# [Texto]
:::::

Como poderiam tais criaturas expressarem-se mediante idiossincrasias típicas de nossa cultura? Para seus corpos fugazes, constroem armaduras de anatomia humana com elmo de face solar, mesmo tendo-nos sido dito não existir sol em Domain. De facto, o breve contacto com o humano parece ter sido fecundo para o tripplesapien Tlön, que acolhe a nossa cultura para transformar a sua realidade, impulsionando uma híbrida expressividade. Ou talvez então a história se dê em nossa própria paisagem psíquica, de onde emergem impulsos deformes como monstros e onde as dinâmicas dos tripplesapiens compõem os arquétipos da humanidade — nossas diversas facetas lidando com um real fugidio e esforçadas por extrair do nosso inconsciente coletivo certos monumentos culturais, como símbolos alquímicos e citações nietzschianas. E assim a caverna, presente no enredo, torna-se o túnel platónico à verdade das vidas passadas onde Tlön conserva os fragmentos de outrora e através do qual um dos humanos conseguiu acessar a nossa psique. Sob tal interpretação, as suas representações plásticas mais convencionais de facto adquirem grande coerência narrativa.
O que não nos exime de ponderar a relevância de uma premissa que se acomoda à narrativa literária mas limita a autonomia plástica, que inclusive acaba por remover o tom evocativo da história escrita — pois, ao invés do artista apropriar-se da poesia presente na história para atingir uma plasticidade mais aberta, opta por ilustrar algumas das cenas chave do livro. Talvez seja este o grande desafio de assumir tanto o papel do escritor quanto o do artista. Mais fácil ao intérprete manter autonomia crítica quando não foi ele próprio o autor da obra modelo, a ele uma realidade objetiva primeiro enfrentada, depois alterada. Ao criador jamais é permitido tal impacto imediato com a obra, dado ter ele próprio presidido todas as etapas de seu vir-a-ser num lento processo que acaba por calcificar o seu entendimento, dificultando subsequentes revisões. Sob a compreensível dificuldade em separar-se de si mesmo para exercitar outros olhares, rompe-se a referência e a releitura — ainda que um certo grau de contradição seja desejável em toda prática que vise escapar de uma confortável autoparódia. Houvesse mais incoerência entre ambas as suas práticas, talvez sua obra adquirisse uma contradição vital não ao todo distante da rivalidade sugerida, em seu próprio livro, como veículo à verdade. E não seria a mais fértil rivalidade a que o sujeito trava consigo?

:::::

# [Linhas de dados]
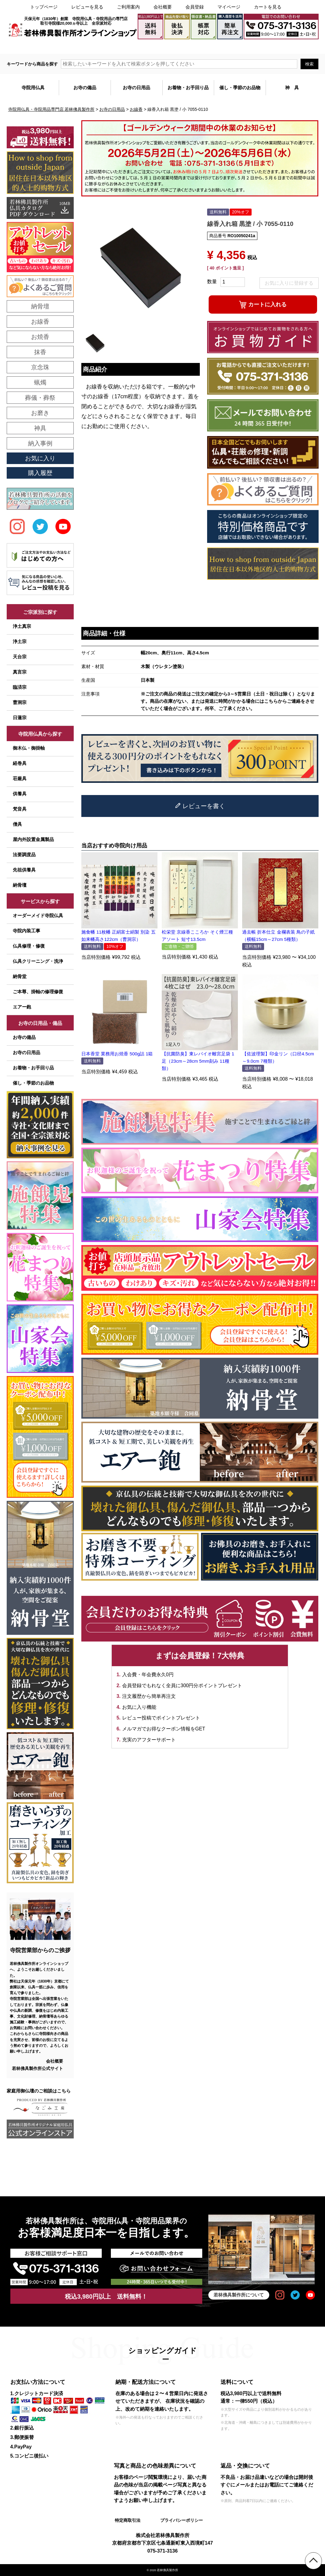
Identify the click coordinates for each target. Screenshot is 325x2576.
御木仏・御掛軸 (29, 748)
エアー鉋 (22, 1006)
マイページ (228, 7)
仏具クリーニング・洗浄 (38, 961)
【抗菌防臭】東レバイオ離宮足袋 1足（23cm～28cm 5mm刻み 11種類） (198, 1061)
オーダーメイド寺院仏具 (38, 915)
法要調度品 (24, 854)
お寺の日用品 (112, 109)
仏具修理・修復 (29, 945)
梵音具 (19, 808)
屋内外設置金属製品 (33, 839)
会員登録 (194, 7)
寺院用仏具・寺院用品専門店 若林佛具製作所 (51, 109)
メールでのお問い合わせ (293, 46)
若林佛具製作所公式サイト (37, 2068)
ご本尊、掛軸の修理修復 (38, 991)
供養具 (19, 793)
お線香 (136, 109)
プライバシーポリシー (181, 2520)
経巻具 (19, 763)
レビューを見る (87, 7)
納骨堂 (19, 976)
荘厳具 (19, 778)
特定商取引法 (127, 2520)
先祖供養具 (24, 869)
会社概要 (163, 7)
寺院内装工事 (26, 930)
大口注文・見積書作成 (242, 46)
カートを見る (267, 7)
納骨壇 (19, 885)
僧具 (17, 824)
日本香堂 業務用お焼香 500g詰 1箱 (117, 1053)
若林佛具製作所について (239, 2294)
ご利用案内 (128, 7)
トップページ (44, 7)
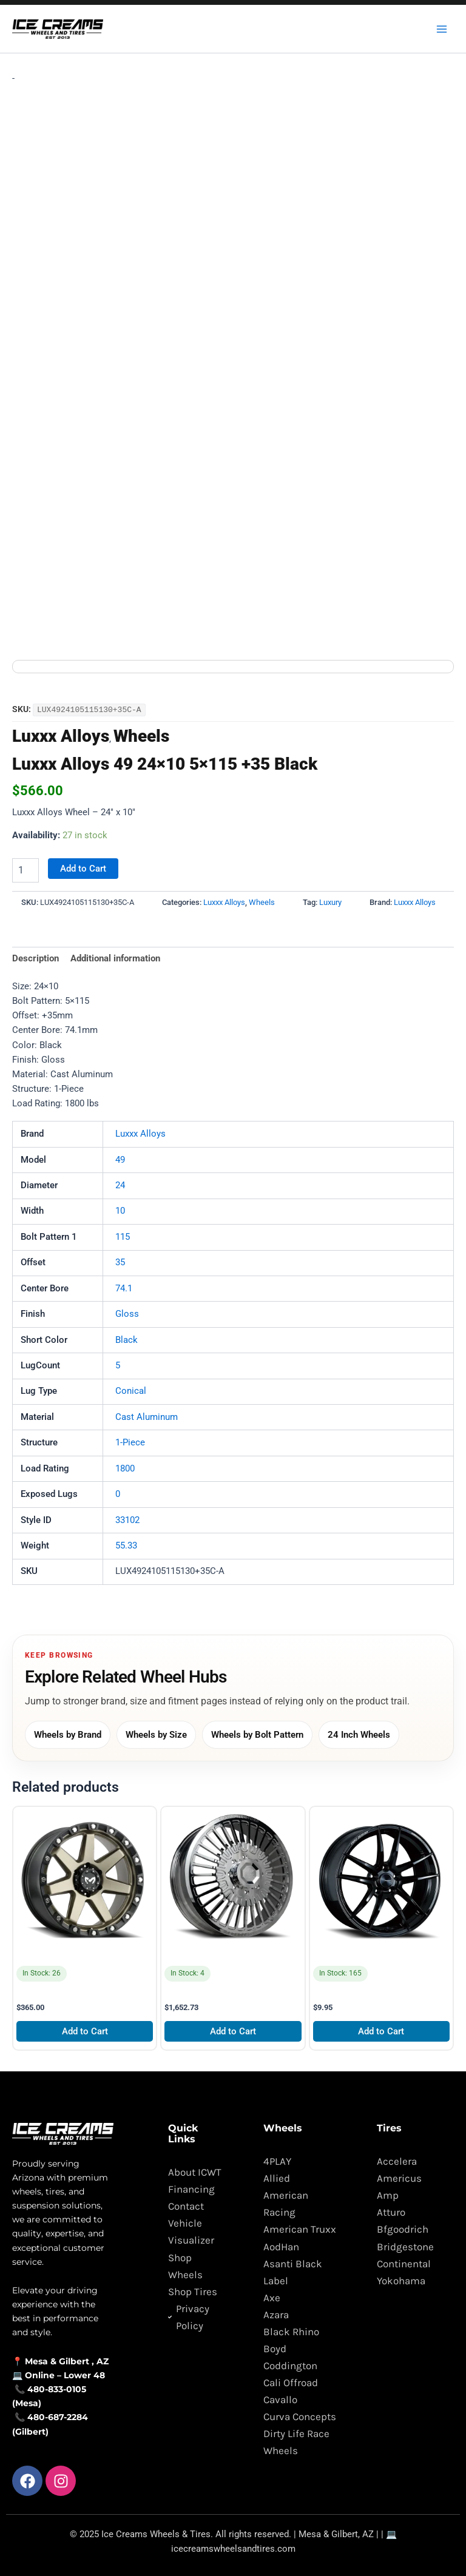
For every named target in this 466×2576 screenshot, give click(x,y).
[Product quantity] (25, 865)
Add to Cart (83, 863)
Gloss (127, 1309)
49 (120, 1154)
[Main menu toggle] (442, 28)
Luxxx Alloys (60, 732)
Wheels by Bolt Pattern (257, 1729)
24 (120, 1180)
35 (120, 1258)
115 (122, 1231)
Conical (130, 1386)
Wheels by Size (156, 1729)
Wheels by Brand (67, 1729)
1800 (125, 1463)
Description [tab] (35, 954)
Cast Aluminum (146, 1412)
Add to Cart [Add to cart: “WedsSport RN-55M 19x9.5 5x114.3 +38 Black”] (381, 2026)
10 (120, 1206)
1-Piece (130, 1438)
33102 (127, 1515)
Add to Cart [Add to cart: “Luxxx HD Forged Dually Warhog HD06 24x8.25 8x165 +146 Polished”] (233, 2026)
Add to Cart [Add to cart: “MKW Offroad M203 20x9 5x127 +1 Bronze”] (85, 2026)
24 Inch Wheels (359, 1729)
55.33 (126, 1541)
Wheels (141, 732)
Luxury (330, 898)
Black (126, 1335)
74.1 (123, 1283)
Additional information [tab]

:::::

# [Objetivo 1]
Segundo o texto, como são as armaduras que as criaturas constroem para os seus corpos fugazes?
# [Objetivo 2]
Diga se cada afirmação concorda com o texto, com sim ou não e as palavras do texto que decidem: (a) Foi dito que existe sol em Domain. (b) O artista opta por ilustrar algumas das cenas chave do livro. (c) O texto considera indesejável qualquer grau de contradição.
# [Objetivo 3]
Por que razão, segundo o texto, é mais fácil ao intérprete do que ao criador manter autonomia crítica diante da obra?

# [Resposta 1]
São armaduras de anatomia humana com elmo de face solar.

# [Resposta 2]
(a) Não: "mesmo tendo-nos sido dito não existir sol em Domain".
(b) Sim: "opta por ilustrar algumas das cenas chave do livro".
(c) Não: "ainda que um certo grau de contradição seja desejável em toda prática que vise escapar de uma confortável autoparódia".

# [Resposta 3]
O intérprete não foi o autor da obra modelo. Por isso enfrenta-a primeiro como uma realidade objetiva e só depois a altera. Já o criador presidiu todas as etapas do vir-a-ser da obra num processo lento que acaba por calcificar o seu entendimento e dificulta revisões posteriores.